Third item: “DEAR ABBY: My mother-in-law watches my four kids so I can work outside the home. On the off chance that she can’t, she tells me my brother-in-law will watch them. While I appreciate her gesture of trying to ‘cover her shift,’ my brother-in-law is irresponsible, suffers from severe depression and smokes pot. I don’t want to be rude, but I don’t like her leaving my kids with him. Is there an OK way to tell her that, or do I need to stop being ‘overprotective’ and suck it up? – MOMMY OF FOUR”
Abby told “Mommy” it would not be rude to let her mother-in-law know that if she cannot watch the kids personally to let her know – and why.
But here again there’s a larger issue: What’s more important than taking care of your own kids?

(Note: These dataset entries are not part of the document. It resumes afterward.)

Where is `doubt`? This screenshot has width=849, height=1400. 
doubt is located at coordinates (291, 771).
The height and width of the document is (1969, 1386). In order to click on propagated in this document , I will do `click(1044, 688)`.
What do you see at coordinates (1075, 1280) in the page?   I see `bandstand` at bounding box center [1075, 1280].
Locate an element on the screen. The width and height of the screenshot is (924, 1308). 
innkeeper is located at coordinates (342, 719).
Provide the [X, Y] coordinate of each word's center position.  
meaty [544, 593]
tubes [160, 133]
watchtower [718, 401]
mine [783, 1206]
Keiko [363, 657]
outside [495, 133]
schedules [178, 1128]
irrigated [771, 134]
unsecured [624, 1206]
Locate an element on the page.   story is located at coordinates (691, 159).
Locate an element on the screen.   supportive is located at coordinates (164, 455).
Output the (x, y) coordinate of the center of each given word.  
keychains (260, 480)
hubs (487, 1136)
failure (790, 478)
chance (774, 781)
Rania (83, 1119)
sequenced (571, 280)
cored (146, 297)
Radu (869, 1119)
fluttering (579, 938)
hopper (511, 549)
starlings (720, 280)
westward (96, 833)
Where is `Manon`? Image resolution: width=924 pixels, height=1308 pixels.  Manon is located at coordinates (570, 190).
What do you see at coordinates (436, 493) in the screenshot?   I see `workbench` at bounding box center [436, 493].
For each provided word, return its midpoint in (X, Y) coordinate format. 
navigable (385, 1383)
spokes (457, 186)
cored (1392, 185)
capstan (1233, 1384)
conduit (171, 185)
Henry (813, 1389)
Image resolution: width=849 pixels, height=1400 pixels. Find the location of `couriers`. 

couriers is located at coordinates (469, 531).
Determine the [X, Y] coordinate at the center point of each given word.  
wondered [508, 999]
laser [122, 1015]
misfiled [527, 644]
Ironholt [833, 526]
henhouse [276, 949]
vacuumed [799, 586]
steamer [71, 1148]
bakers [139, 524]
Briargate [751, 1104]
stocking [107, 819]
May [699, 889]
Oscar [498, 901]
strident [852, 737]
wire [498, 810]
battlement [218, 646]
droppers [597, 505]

I know this sounds like an archaic idea – a throwback to a better time and place, a more ideal “Ozzie and Harriet” world. And that’s the point. How many moms are in this boat today? Who’s minding the kids? Do kids just need watching? Or do they need rearing? How many kids are being watched by pot-smoking ne’er-do-wells and mothers in law who don’t know better than to shuffle them off to such irresponsible, severely depressed, mal-adjusted creeps?
As for me, I long for the days when Dear Abby was dealing with much simpler questions and problems – those that didn’t confirm my worst fears about the direction of the country.